What is asked: Convert the lines from the one with "At what (x,y)" through the one with "Looking at the" into a Markdown table with a Row column for the row number and a Line column for the line's text. Omit blank lines, and leave the pictures out.

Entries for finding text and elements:
[Start]
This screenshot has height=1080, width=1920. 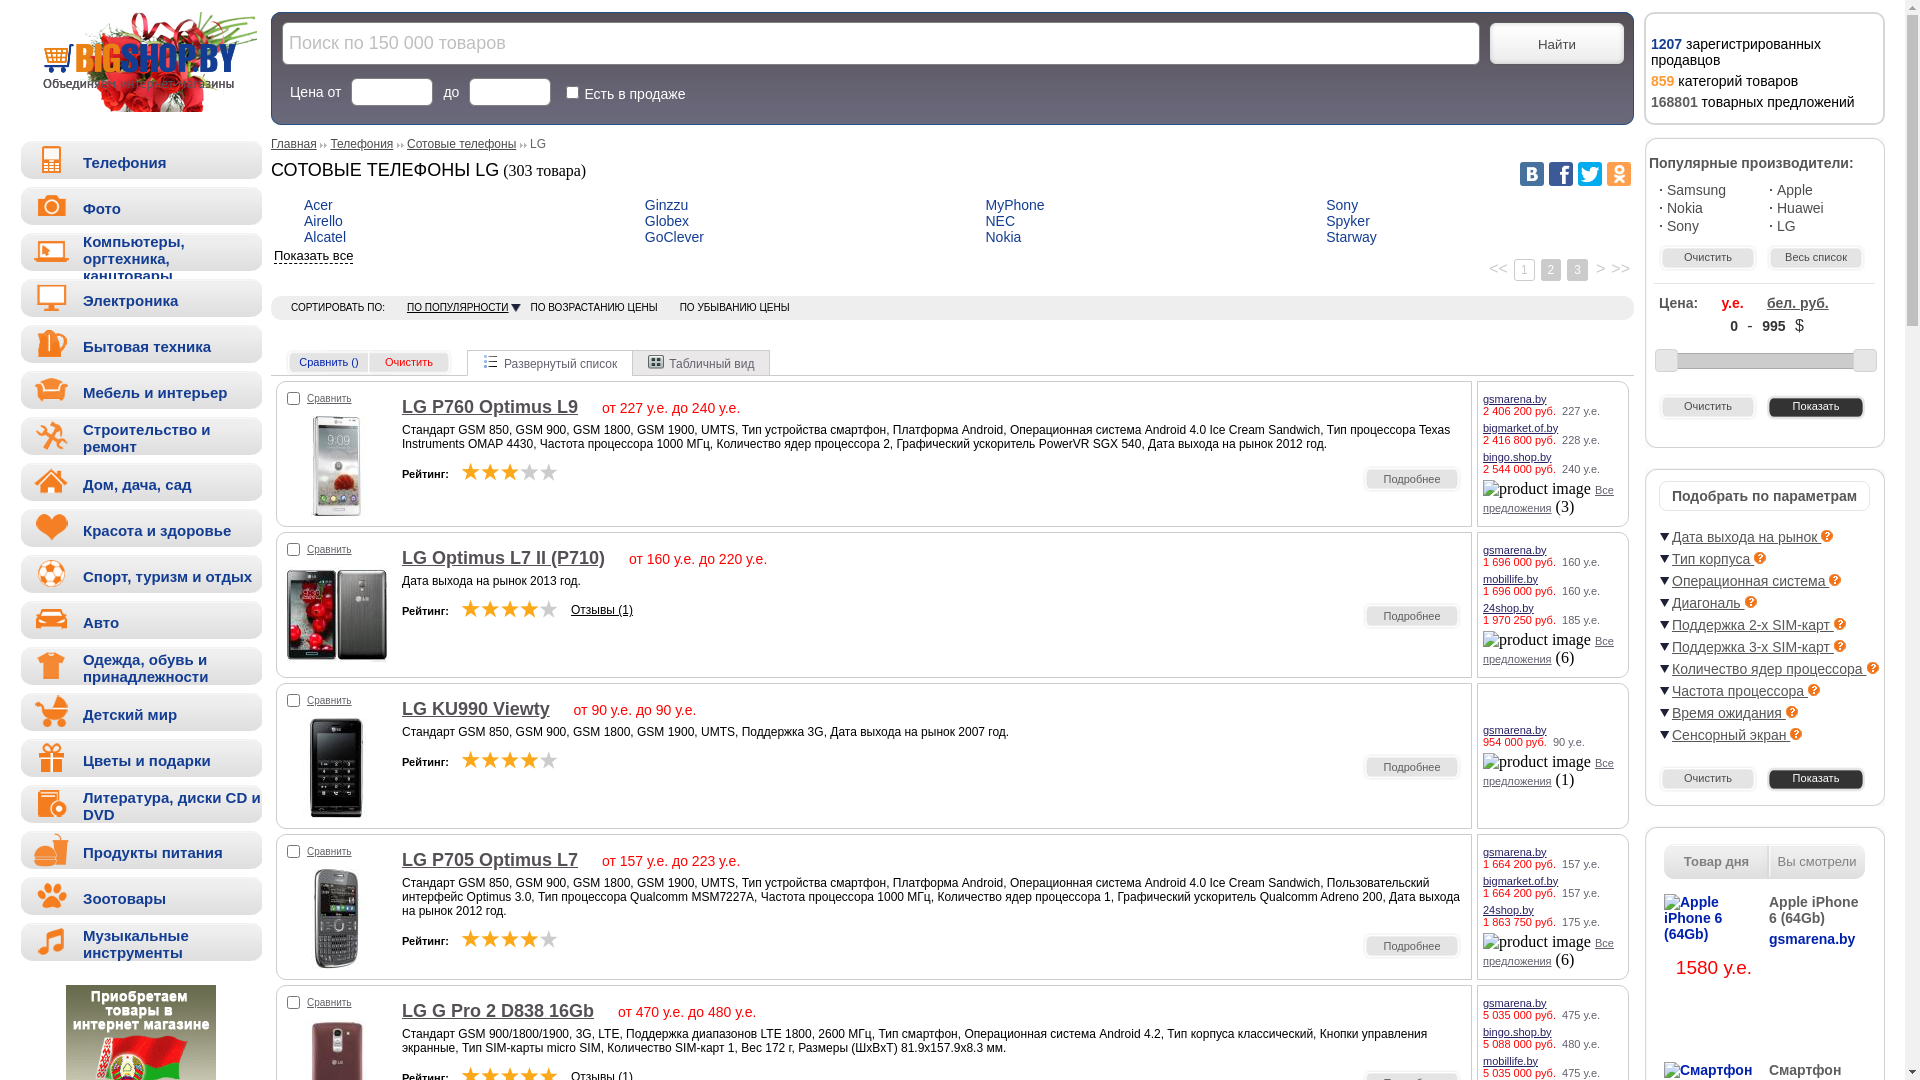 What do you see at coordinates (1707, 189) in the screenshot?
I see `'Samsung'` at bounding box center [1707, 189].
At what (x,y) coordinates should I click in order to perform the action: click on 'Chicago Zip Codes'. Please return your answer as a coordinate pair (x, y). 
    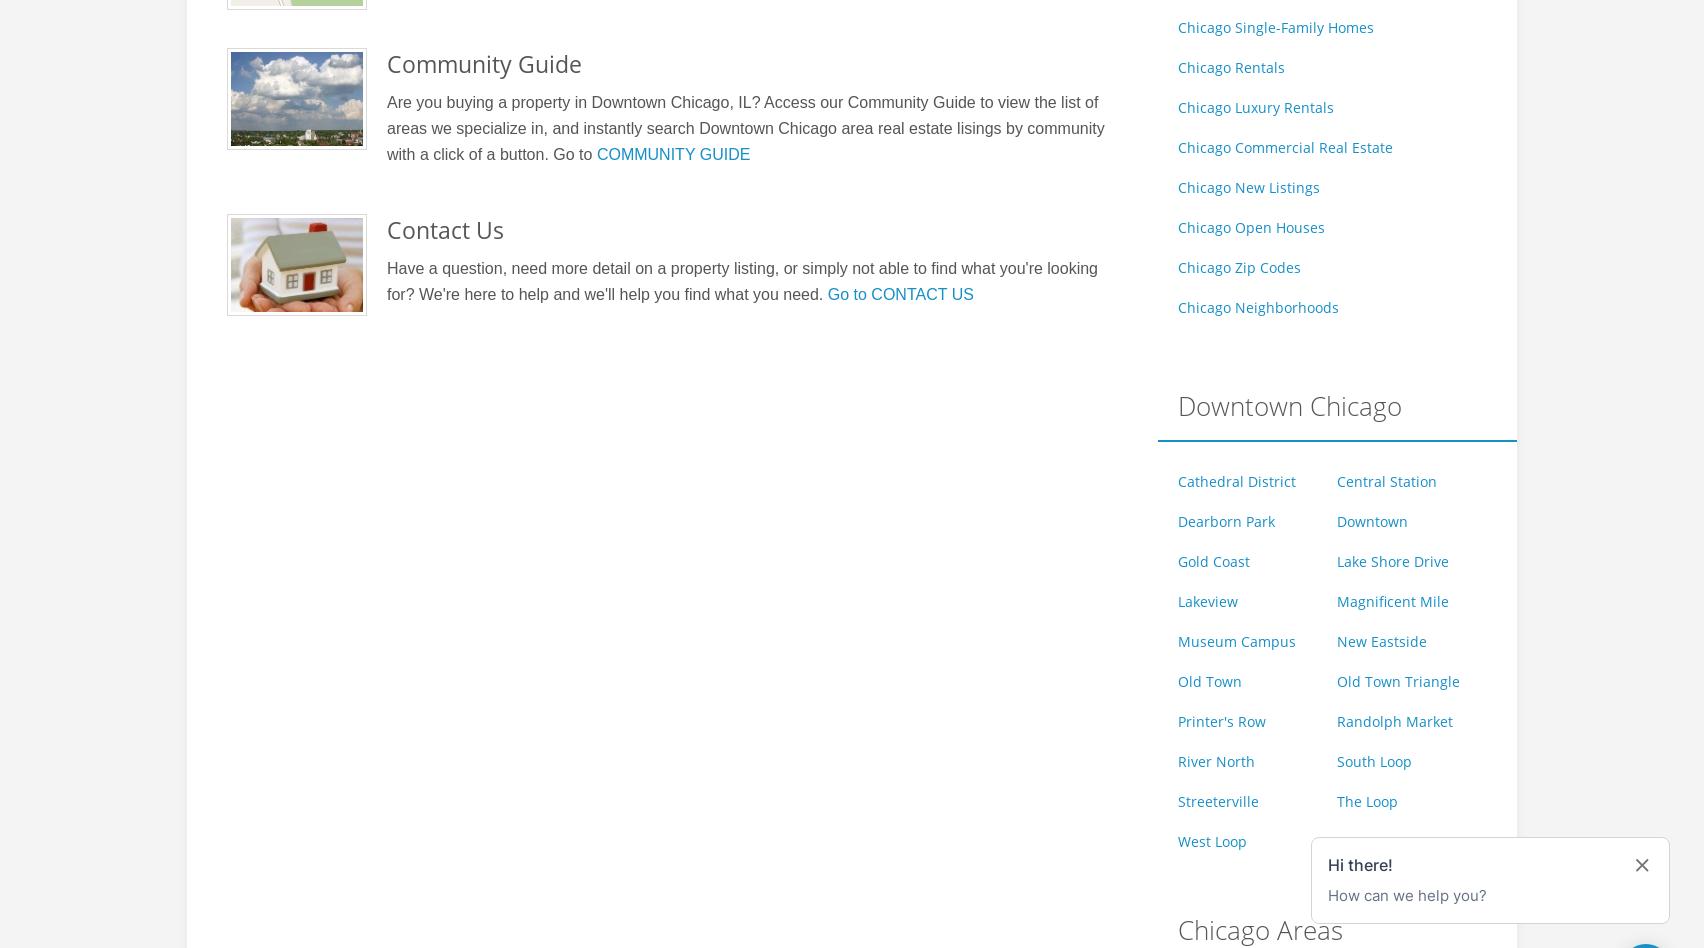
    Looking at the image, I should click on (1237, 267).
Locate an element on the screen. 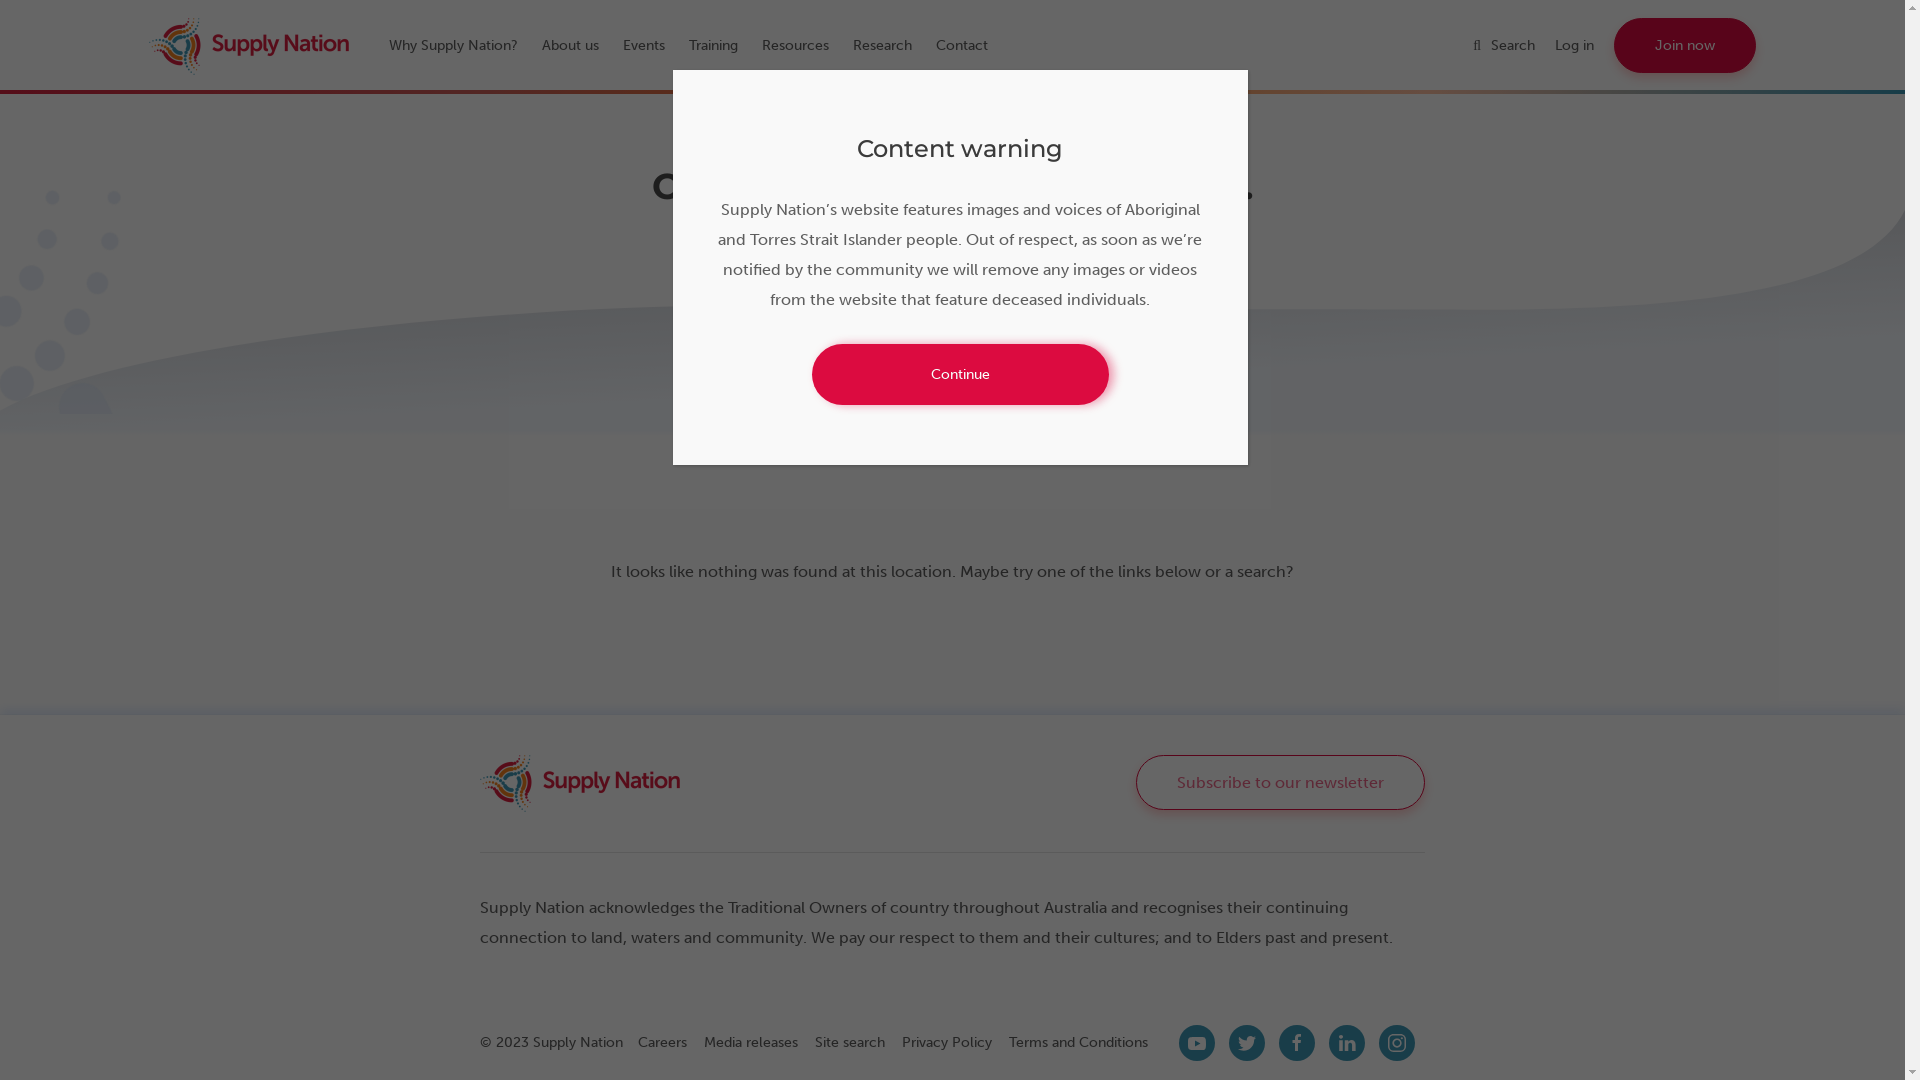  'Supply Nation on LinkedIn' is located at coordinates (1347, 1041).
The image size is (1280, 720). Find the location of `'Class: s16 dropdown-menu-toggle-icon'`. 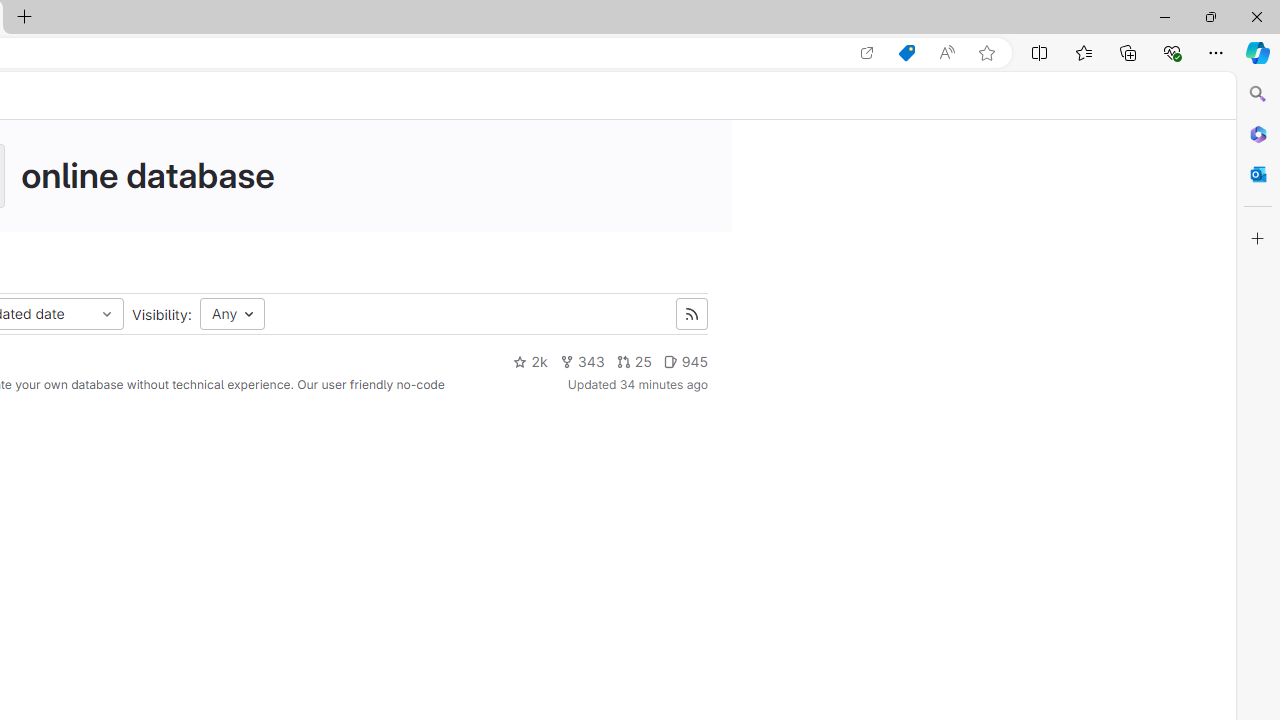

'Class: s16 dropdown-menu-toggle-icon' is located at coordinates (105, 314).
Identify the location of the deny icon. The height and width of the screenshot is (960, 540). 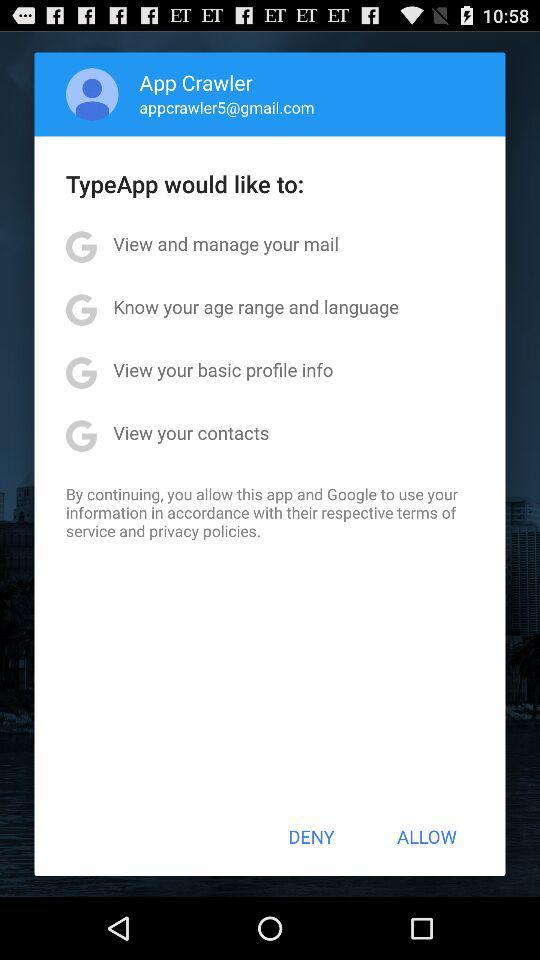
(311, 836).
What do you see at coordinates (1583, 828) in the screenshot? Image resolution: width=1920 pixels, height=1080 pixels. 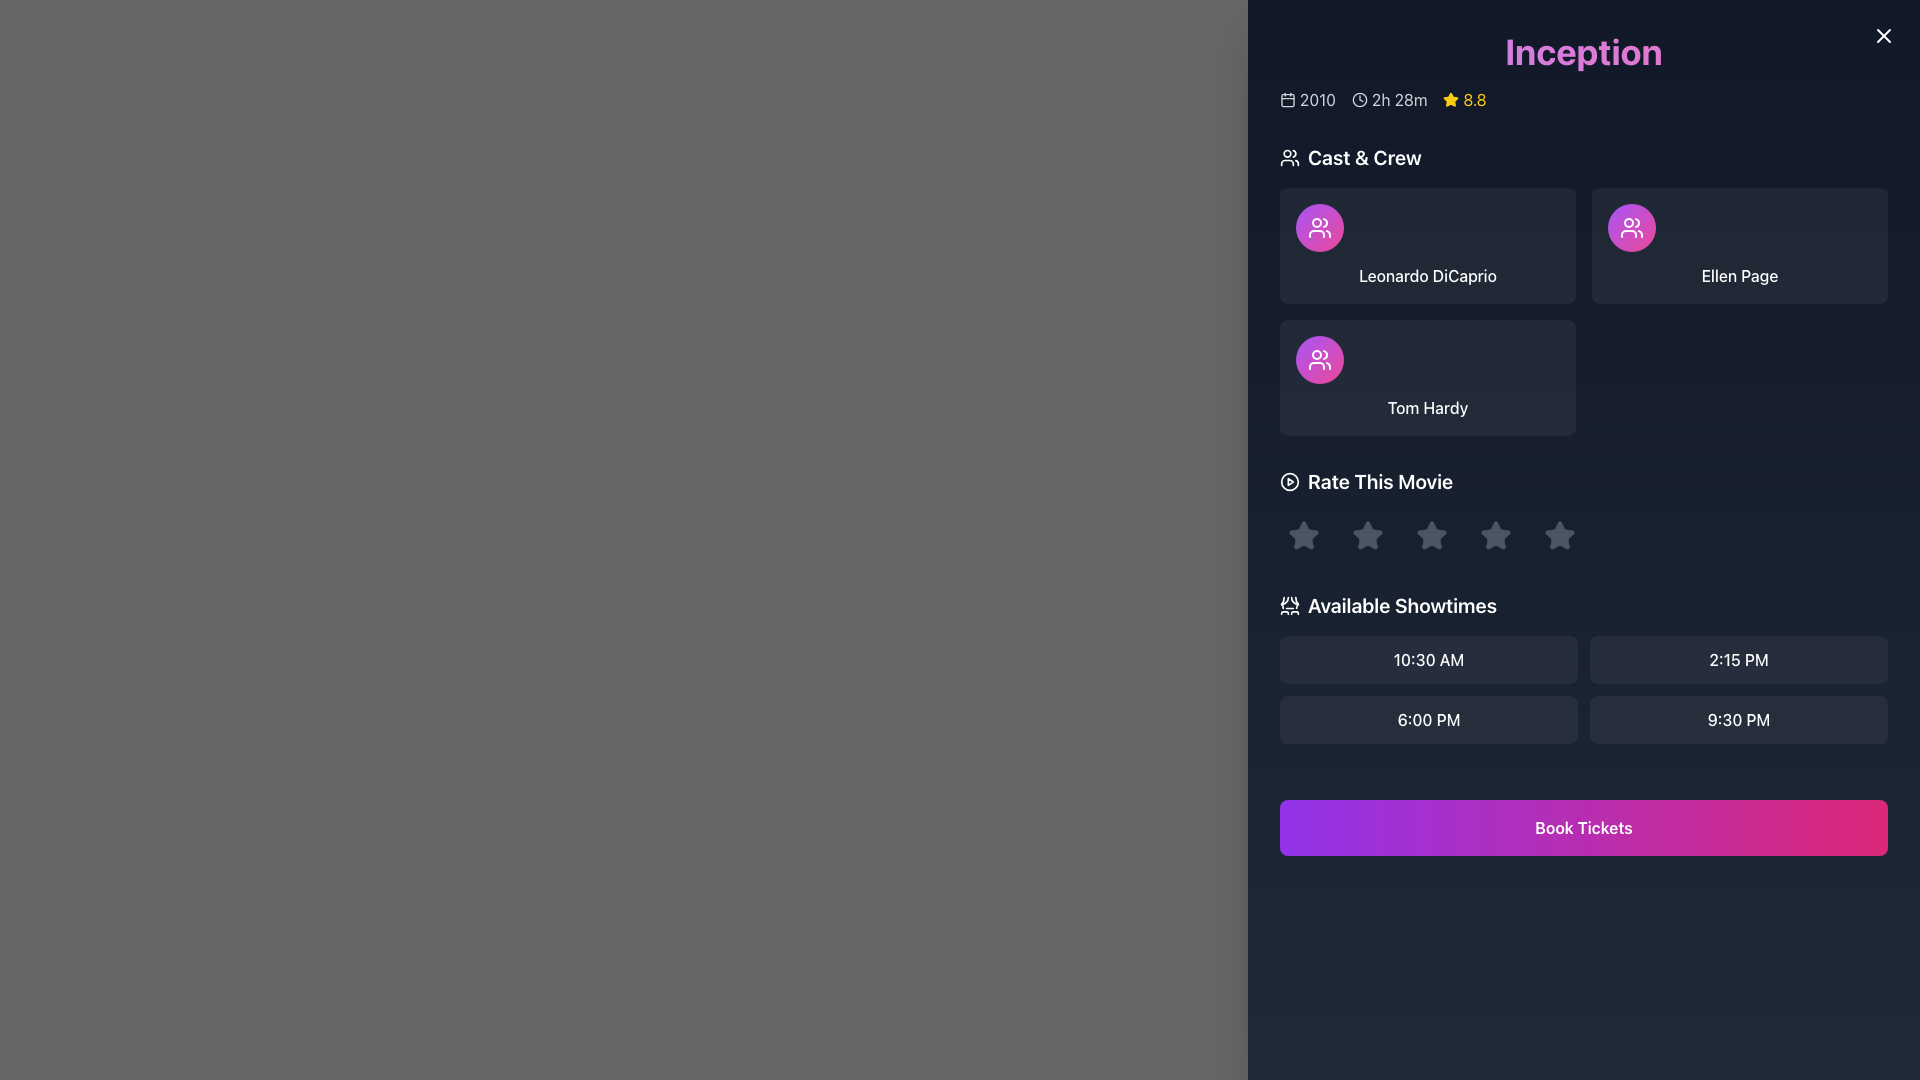 I see `the button for booking tickets` at bounding box center [1583, 828].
[End]
Right answer:
| Row | Line |
|---|---|
| 1 | At what (x,y) coordinates should I click in order to perform the action: click on 'Chicago Zip Codes'. Please return your answer as a coordinate pair (x, y).  |
| 2 |     Looking at the image, I should click on (1237, 267). |